What we'll do
Kristian Holsheimer on Keras-gym: Plug-n-play Reinforcement Learning in Python
Reinforcement learning (RL) is cool.. but it's hard. One of the reasons why it's hard is that there aren't many packages that will allow you to only implement the logic you care about. You usually end up writing many lines of the same boilerplate code. Compare this to supervised learning, where training a model is as easy as "import foo; foo.fit(X, y)". The keras-gym package is designed to close that gap for RL. In this talk you'll see how easy it can be to train an RL agent yourself.
Bio: Kris is an applied machine learning scientist at Microsoft, mostly working on protecting Windows users against malicious or otherwise unwanted software. The reason for his interest in reinforcement learning is that touches on many different areas of machine learning. Kris received his PhD from the University of Amsterdam on the topic of string theory.
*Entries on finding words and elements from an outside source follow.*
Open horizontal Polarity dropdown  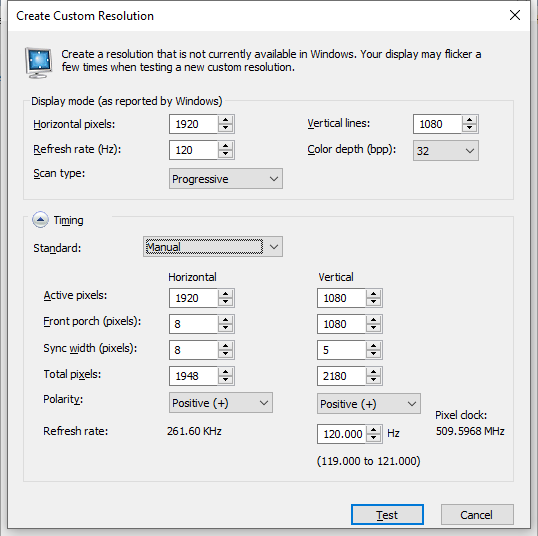[221, 403]
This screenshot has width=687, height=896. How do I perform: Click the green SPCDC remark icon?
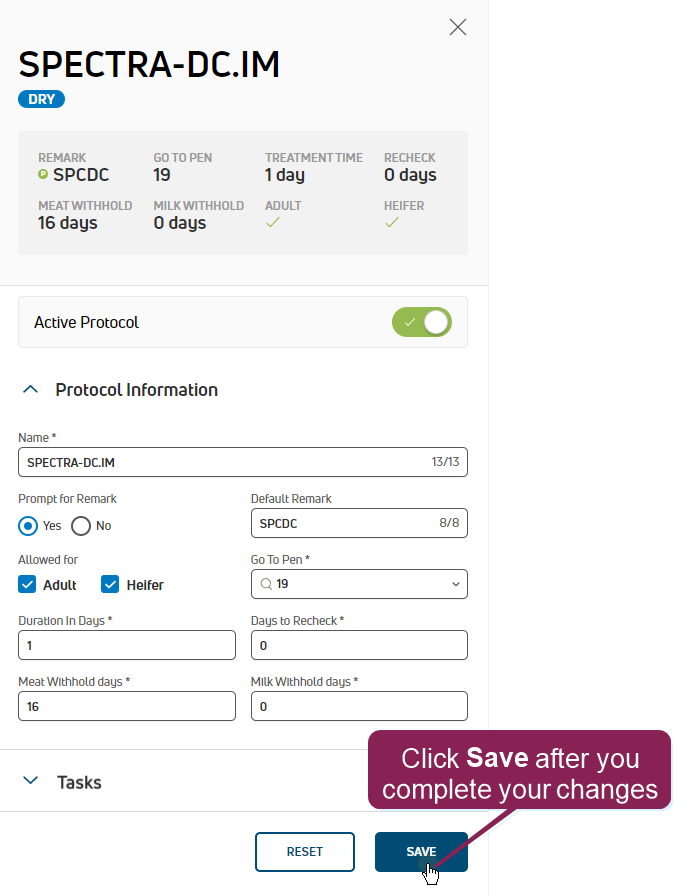[43, 175]
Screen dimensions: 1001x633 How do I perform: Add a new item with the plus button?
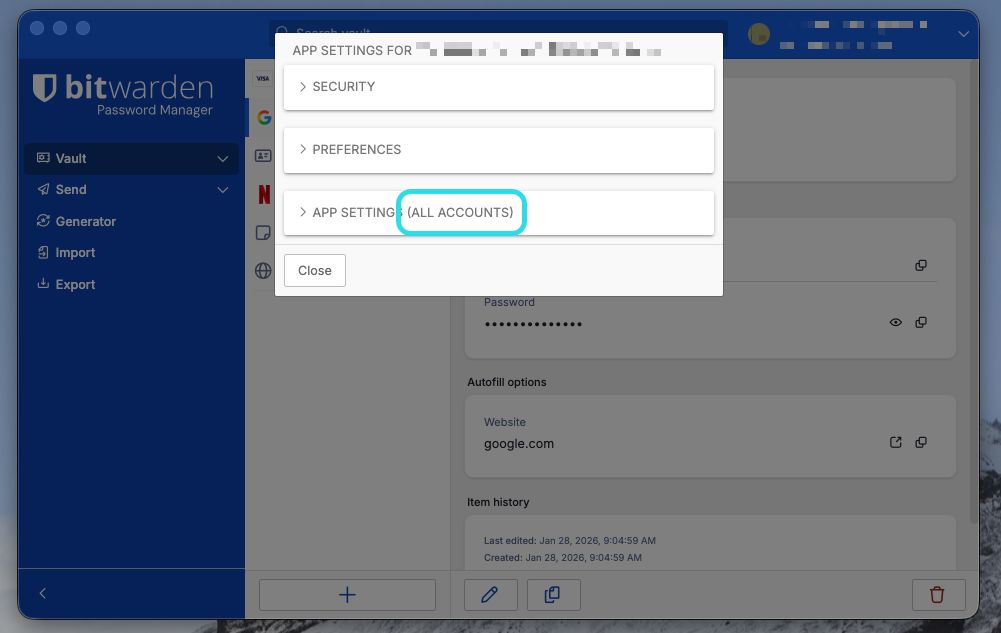tap(347, 594)
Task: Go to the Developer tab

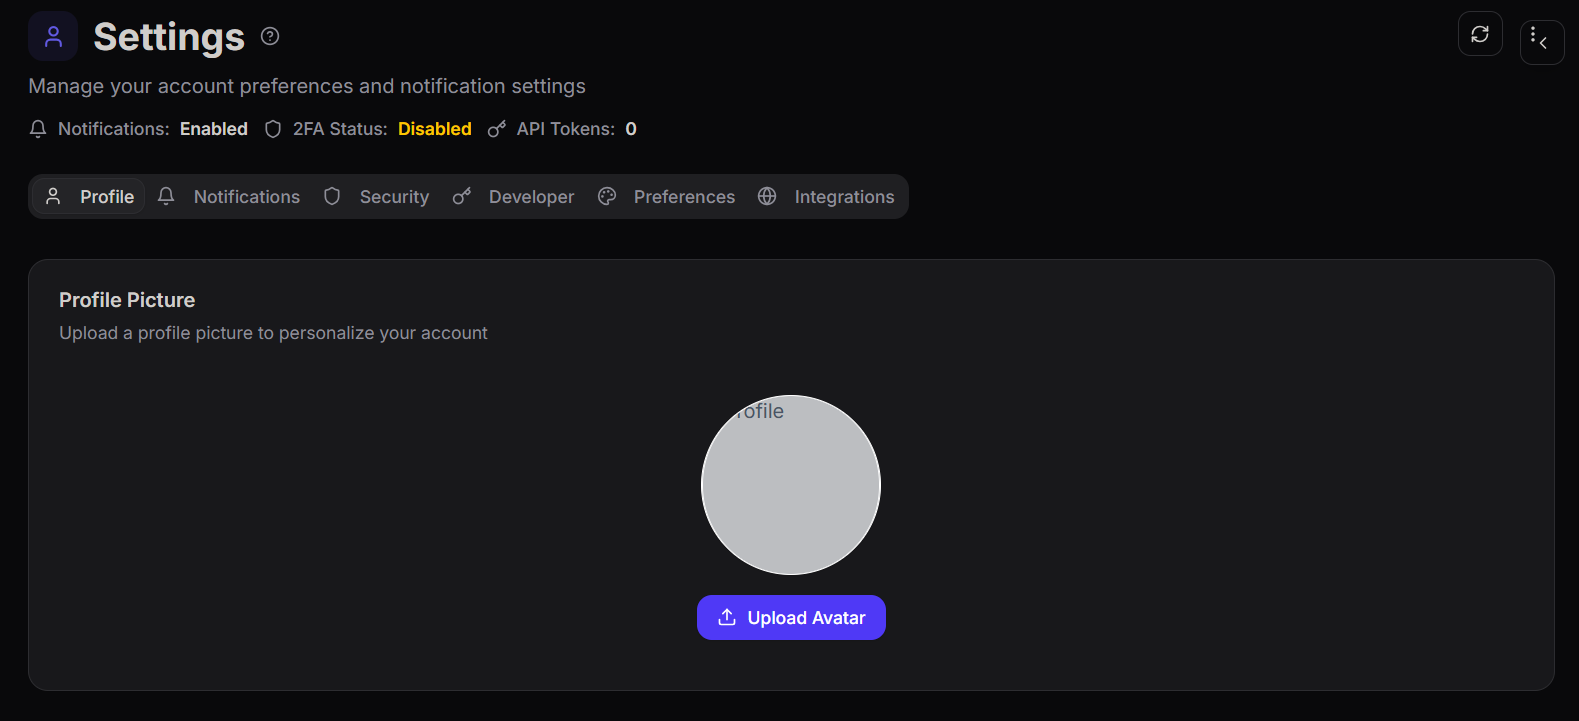Action: pos(531,196)
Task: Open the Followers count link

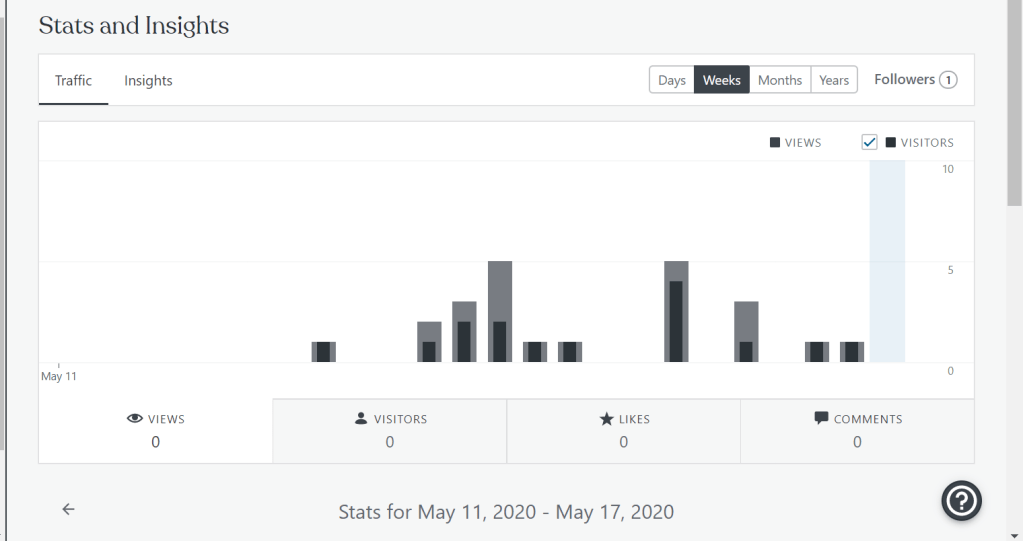Action: [915, 80]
David Rawlinson on Learning distant cause and effect with only local and immediate credit assignment
Deep backprop is a near universal assumption of modern ANNs. But there's little evidence that wet brains have any signalling mechanism that could approximate it. This motivates our search for an alternative using only local credit assignment to train model parameters. I'll describe a simple model and show tantalizing results on a few benchmarks.
Bio: 20+ years FT R&D in AI/ML - mostly applied, some academic (NICTA, Melb U.). PhD robotics / vision based navigation @ Monash U. BSc Comp. Sci. & AI (COGS, Sussex, UK). Certified Chainsaw Operator.